* _Requirement_
Copy every line below exactly.

*** Block opens ***

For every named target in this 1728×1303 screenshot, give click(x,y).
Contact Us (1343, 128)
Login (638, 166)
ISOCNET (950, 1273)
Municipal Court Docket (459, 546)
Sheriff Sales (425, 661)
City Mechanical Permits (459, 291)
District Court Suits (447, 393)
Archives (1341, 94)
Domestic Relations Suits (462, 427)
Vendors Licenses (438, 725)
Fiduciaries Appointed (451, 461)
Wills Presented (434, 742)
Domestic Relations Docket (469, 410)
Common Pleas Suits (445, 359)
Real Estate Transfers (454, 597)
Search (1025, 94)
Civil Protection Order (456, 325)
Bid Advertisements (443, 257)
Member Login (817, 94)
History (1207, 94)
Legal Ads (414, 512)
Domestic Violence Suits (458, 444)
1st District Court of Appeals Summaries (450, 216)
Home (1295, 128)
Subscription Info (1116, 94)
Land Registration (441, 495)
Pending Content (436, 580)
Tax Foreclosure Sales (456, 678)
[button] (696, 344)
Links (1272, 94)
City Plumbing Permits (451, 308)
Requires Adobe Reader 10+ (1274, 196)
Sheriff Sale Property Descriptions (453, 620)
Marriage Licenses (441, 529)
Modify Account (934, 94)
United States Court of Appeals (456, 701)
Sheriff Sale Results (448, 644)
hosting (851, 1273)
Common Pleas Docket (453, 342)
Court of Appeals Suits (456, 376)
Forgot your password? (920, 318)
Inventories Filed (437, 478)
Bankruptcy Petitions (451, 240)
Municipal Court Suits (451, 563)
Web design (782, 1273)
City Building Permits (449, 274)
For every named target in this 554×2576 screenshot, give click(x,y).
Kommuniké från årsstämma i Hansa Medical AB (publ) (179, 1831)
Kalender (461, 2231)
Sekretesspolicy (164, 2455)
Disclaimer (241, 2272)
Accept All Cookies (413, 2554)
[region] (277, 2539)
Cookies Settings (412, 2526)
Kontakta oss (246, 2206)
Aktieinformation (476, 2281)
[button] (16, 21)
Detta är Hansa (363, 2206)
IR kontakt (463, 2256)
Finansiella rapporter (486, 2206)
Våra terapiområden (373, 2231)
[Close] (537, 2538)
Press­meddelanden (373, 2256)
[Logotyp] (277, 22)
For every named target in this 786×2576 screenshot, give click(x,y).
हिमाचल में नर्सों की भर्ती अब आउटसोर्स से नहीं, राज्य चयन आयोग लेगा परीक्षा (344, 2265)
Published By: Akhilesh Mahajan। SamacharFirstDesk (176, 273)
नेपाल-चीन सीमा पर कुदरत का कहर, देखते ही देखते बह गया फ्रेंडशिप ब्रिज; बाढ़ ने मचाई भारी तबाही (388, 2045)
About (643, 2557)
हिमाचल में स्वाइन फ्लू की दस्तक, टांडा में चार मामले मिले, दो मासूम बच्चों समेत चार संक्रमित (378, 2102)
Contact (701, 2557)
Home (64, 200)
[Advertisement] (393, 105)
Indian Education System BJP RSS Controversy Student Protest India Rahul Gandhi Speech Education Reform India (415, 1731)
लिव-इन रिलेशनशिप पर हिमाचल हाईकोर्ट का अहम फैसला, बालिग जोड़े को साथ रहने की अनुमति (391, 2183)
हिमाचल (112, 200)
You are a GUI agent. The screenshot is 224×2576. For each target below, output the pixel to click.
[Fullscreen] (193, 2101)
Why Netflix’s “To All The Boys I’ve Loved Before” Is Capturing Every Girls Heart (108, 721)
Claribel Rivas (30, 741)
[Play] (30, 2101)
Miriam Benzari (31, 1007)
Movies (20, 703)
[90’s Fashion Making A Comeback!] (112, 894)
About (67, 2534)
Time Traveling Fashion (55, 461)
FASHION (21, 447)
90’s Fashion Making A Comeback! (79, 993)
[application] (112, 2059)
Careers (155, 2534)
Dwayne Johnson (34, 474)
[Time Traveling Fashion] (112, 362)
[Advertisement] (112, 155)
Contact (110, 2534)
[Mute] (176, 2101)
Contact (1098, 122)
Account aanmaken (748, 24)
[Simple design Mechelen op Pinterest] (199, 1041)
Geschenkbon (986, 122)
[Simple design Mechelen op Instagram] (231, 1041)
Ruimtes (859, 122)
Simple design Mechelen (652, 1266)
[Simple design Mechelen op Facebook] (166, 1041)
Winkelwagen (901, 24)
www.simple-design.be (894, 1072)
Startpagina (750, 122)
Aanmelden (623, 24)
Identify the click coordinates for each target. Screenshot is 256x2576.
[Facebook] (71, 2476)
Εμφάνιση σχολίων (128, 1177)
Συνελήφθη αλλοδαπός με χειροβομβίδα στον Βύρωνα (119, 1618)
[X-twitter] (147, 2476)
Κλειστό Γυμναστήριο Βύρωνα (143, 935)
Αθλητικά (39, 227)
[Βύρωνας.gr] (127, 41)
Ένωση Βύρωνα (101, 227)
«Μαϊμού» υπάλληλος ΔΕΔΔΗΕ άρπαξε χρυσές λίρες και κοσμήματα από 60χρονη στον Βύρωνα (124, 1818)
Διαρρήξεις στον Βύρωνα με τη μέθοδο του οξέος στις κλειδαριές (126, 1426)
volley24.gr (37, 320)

*** Block closes ***

* _Task output_
For every named target in this 1728×1303 screenshot, give click(x,y).
Contact Us (1343, 128)
Login (638, 166)
ISOCNET (950, 1273)
Municipal Court Docket (459, 546)
Sheriff Sales (425, 661)
City Mechanical Permits (459, 291)
District Court Suits (447, 393)
Archives (1341, 94)
Domestic Relations Suits (462, 427)
Vendors Licenses (438, 725)
Fiduciaries Appointed (451, 461)
Wills Presented (434, 742)
Domestic Relations Docket (469, 410)
Common Pleas Suits (445, 359)
Real Estate Transfers (454, 597)
Search (1025, 94)
Civil Protection Order (456, 325)
Bid Advertisements (443, 257)
Member Login (817, 94)
History (1207, 94)
Legal Ads (414, 512)
Domestic Violence Suits (458, 444)
1st District Court of Appeals Summaries (450, 216)
Home (1295, 128)
Subscription Info (1116, 94)
Land Registration (441, 495)
Pending Content (436, 580)
Tax Foreclosure Sales (456, 678)
[button] (696, 344)
Links (1272, 94)
City Plumbing Permits (451, 308)
Requires Adobe Reader 10+ (1274, 196)
Sheriff Sale Property Descriptions (453, 620)
Marriage Licenses (441, 529)
Modify Account (934, 94)
United States Court of Appeals (456, 701)
Sheriff Sale Results (448, 644)
hosting (851, 1273)
Common Pleas Docket (453, 342)
Court of Appeals Suits (456, 376)
Forgot your password? (920, 318)
Inventories Filed (437, 478)
Bankruptcy Petitions (451, 240)
Municipal Court Suits (451, 563)
Web design (782, 1273)
City Building Permits (449, 274)
For every named target in this 554×2576 screenshot, give click(x,y).
Kommuniké från årsstämma i Hansa Medical AB (publ) (179, 1831)
Kalender (461, 2231)
Sekretesspolicy (164, 2455)
Disclaimer (241, 2272)
Accept All Cookies (413, 2554)
[region] (277, 2539)
Cookies Settings (412, 2526)
Kontakta oss (246, 2206)
Aktieinformation (476, 2281)
[button] (16, 21)
Detta är Hansa (363, 2206)
IR kontakt (463, 2256)
Finansiella rapporter (486, 2206)
Våra terapiområden (373, 2231)
[Close] (537, 2538)
Press­meddelanden (373, 2256)
[Logotyp] (277, 22)
For every named target in this 786×2576 screenshot, give click(x,y).
हिमाचल में नर्सों की भर्ती अब आउटसोर्स से नहीं, राज्य चयन आयोग लेगा परीक्षा (344, 2265)
Published By: Akhilesh Mahajan। SamacharFirstDesk (176, 273)
नेपाल-चीन सीमा पर कुदरत का कहर, देखते ही देखते बह गया फ्रेंडशिप ब्रिज; बाढ़ ने मचाई भारी तबाही (388, 2045)
About (643, 2557)
हिमाचल में स्वाइन फ्लू की दस्तक, टांडा में चार मामले मिले, दो मासूम बच्चों समेत चार संक्रमित (378, 2102)
Contact (701, 2557)
Home (64, 200)
[Advertisement] (393, 105)
Indian Education System BJP RSS Controversy Student Protest India Rahul Gandhi Speech Education Reform India (415, 1731)
लिव-इन रिलेशनशिप पर हिमाचल हाईकोर्ट का अहम फैसला, बालिग जोड़े को साथ रहने की अनुमति (391, 2183)
हिमाचल (112, 200)
You are a GUI agent. The screenshot is 224×2576. For each target below, output the pixel to click.
[Fullscreen] (193, 2101)
Why Netflix’s “To All The Boys I’ve Loved Before” Is Capturing Every Girls Heart (108, 721)
Claribel Rivas (30, 741)
[Play] (30, 2101)
Miriam Benzari (31, 1007)
Movies (20, 703)
[90’s Fashion Making A Comeback!] (112, 894)
About (67, 2534)
Time Traveling Fashion (55, 461)
FASHION (21, 447)
90’s Fashion Making A Comeback! (79, 993)
[application] (112, 2059)
Careers (155, 2534)
Dwayne Johnson (34, 474)
[Time Traveling Fashion] (112, 362)
[Advertisement] (112, 155)
Contact (110, 2534)
[Mute] (176, 2101)
Contact (1098, 122)
Account aanmaken (748, 24)
[Simple design Mechelen op Pinterest] (199, 1041)
Geschenkbon (986, 122)
[Simple design Mechelen op Instagram] (231, 1041)
Ruimtes (859, 122)
Simple design Mechelen (652, 1266)
[Simple design Mechelen op Facebook] (166, 1041)
Winkelwagen (901, 24)
www.simple-design.be (894, 1072)
Startpagina (750, 122)
Aanmelden (623, 24)
Identify the click coordinates for each target. Screenshot is 256x2576.
[Facebook] (71, 2476)
Εμφάνιση σχολίων (128, 1177)
Συνελήφθη αλλοδαπός με χειροβομβίδα στον Βύρωνα (119, 1618)
[X-twitter] (147, 2476)
Κλειστό Γυμναστήριο Βύρωνα (143, 935)
Αθλητικά (39, 227)
[Βύρωνας.gr] (127, 41)
Ένωση Βύρωνα (101, 227)
«Μαϊμού» υπάλληλος ΔΕΔΔΗΕ άρπαξε χρυσές λίρες και κοσμήματα από 60χρονη στον Βύρωνα (124, 1818)
Διαρρήξεις στον Βύρωνα με τη μέθοδο του οξέος στις κλειδαριές (126, 1426)
volley24.gr (37, 320)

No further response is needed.